The term Public Affairs covers a wide range activity, usually focussing on communication with Government and Parliament. The Institution does this activity at its headquarters through briefings, events and meetings. Members also do public affairs on a local and regional level, engaging with Parliamentarians who are in their region or are interested in their specialism.

If you are lobbying your local MP as a member of the Institution, do let the public affairs team at headquarters know via email publicaffairs@imeche.org so we can track Institution wide engagement with Parliamentarians.

The Houses of Parliament

Top Tips for Lobbying Your MP

  1. FIND A CONSTITUENCY ANGLE. MPs are elected to serve their constituents.

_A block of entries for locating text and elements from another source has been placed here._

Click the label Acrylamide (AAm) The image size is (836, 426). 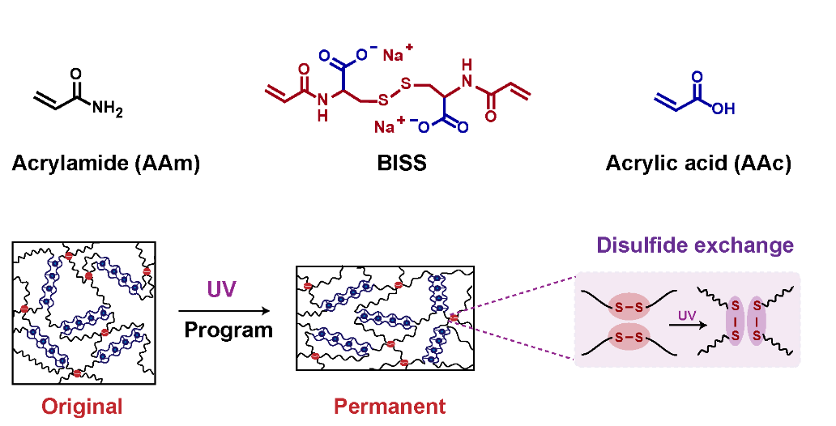(x=105, y=163)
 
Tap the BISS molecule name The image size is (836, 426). (x=402, y=163)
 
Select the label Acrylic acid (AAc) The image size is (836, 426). (x=698, y=163)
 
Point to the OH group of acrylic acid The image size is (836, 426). (x=723, y=109)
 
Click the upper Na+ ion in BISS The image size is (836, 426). (x=397, y=53)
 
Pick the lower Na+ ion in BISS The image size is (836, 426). (x=389, y=126)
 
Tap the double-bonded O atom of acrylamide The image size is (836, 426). (x=75, y=74)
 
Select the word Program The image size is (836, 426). (x=228, y=330)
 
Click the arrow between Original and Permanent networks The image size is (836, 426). (x=224, y=311)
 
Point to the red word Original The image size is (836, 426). (x=82, y=407)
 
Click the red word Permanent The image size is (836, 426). (x=390, y=407)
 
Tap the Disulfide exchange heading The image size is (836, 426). (x=695, y=245)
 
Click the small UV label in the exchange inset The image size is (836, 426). (x=687, y=316)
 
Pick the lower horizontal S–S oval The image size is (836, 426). (x=629, y=336)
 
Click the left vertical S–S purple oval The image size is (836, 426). (x=736, y=321)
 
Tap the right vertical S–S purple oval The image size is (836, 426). (x=757, y=321)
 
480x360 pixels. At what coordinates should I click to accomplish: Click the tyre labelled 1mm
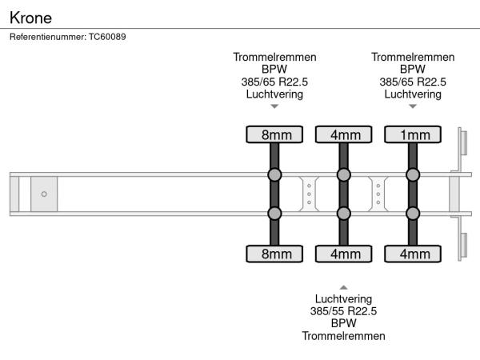414,134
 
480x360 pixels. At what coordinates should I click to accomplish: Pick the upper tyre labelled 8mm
274,134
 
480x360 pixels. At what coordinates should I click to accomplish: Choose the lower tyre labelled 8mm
274,254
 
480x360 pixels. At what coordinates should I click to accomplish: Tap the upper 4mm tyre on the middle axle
344,134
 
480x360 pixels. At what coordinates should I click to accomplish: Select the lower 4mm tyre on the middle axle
344,254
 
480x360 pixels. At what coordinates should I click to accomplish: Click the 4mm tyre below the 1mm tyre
414,254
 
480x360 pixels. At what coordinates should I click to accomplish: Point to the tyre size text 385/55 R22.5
343,311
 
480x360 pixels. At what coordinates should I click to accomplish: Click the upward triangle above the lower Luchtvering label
343,286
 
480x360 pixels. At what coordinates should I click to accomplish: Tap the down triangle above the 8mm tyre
274,106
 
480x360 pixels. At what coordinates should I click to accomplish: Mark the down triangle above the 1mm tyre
413,106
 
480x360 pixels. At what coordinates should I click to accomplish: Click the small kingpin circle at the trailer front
44,194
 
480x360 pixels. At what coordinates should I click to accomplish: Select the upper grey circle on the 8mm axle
274,175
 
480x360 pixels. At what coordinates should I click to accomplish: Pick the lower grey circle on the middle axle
344,213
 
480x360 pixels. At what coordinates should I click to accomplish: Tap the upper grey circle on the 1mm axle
414,175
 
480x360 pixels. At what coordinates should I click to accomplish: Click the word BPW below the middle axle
343,323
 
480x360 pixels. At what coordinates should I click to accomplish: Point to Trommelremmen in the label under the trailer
343,336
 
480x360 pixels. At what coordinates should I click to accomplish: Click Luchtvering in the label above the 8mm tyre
274,94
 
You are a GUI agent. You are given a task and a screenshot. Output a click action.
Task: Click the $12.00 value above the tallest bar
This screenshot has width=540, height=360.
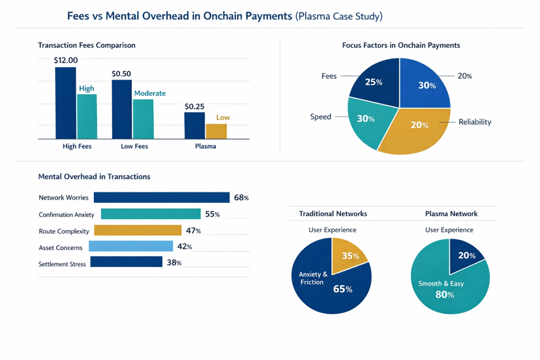point(66,61)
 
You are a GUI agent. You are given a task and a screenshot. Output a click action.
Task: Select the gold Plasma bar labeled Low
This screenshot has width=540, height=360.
point(217,131)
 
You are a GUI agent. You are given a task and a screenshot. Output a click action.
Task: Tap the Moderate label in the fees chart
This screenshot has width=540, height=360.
point(149,93)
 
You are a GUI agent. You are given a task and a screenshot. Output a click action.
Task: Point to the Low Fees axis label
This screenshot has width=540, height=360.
point(134,146)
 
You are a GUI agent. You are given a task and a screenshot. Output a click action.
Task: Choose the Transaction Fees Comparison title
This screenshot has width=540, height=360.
point(87,46)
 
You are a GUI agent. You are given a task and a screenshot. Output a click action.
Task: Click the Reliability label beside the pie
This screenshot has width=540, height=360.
point(475,122)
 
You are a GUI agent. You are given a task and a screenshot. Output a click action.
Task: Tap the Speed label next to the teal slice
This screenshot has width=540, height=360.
point(320,117)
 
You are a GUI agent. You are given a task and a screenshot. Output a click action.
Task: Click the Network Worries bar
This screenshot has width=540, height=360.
point(161,198)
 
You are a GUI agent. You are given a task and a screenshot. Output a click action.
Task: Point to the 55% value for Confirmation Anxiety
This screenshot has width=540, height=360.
point(212,214)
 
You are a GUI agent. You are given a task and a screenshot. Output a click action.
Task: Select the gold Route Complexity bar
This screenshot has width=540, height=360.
point(138,230)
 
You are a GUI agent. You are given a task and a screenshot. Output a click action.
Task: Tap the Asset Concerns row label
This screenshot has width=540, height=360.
point(61,247)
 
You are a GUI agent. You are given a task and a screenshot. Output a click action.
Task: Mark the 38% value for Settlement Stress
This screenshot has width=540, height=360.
point(173,263)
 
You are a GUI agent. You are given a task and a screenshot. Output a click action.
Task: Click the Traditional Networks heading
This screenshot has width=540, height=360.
point(333,214)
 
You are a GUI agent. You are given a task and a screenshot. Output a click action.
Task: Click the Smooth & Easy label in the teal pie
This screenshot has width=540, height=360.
point(440,284)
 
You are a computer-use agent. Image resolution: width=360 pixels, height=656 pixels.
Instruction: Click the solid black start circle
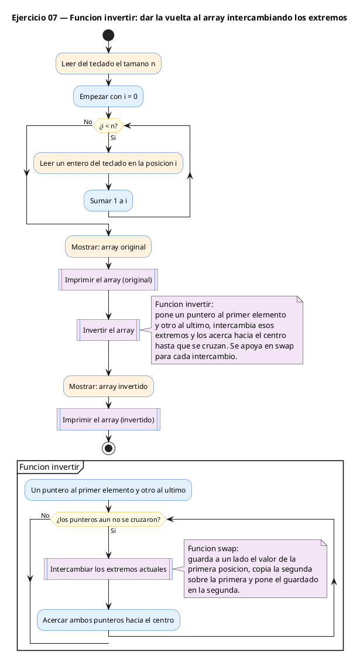(108, 35)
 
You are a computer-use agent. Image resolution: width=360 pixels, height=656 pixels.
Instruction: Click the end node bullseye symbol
(109, 448)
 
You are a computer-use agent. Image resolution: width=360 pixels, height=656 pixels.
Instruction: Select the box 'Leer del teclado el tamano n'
(108, 64)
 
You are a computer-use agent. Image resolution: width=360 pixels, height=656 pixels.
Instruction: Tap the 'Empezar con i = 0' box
(108, 96)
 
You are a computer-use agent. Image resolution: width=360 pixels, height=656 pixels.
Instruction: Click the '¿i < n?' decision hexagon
(108, 125)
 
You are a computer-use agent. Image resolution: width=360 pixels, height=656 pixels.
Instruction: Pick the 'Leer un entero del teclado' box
(108, 163)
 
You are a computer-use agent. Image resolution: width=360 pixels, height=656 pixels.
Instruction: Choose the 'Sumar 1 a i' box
(108, 200)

Try to outline why this will matter to the people that elect them and why it would make a good local campaign
  2. KNOW WHO TO CONTACT. Casework issues, such as immigration or tax problems, are normally dealt with in the constituency office, while legislative and party policy issues in the Parliamentary office. Make sure any correspondence is going to the right office.  Details will be available on the MP’s website
  3. KNOW WHAT YOU WANT. MPs are very busy. Know what you are asking them to do at the start. Do not wait until the final paragraph of your letter or the dying minutes of a meeting to blurt out your request. They will know in advance that you have an agenda – everyone does
  4. PROVIDE A GOOD BRIEF. It is impossible for an MP to be up to speed every single issue, campaign and piece of government legislation, so provide them with accurate, concise background material. It is important to find out what they may have already said on the issue. Check their website and Hansard for information
  5. PERSONALISE YOUR CORRESPONDENCE. If writing in support of a third party, such as a voluntary organisation, tailor their standard letter or email. You are not going to convince an MP that you care passionately about an issue if you can’t find the time to personalise your correspondence. Also articulate your case in the lexicon of your MP’s personal politics. Language and tone are crucial. Labour, Conservative, Lib Dem, and SNP – they are all different
  6. THINK ABOUT THE PUBLICITY OPPORTUNITIES FOR THE MP. MPs are keen to get out and about, and be seen in their constituency. Don’t be afraid to invite your MP to visit you and your organisation and provide them with good photos for a story in the local paper. You are more likely to get a positive outcome if you have a good relationship with your MP. A successful visit can help build that.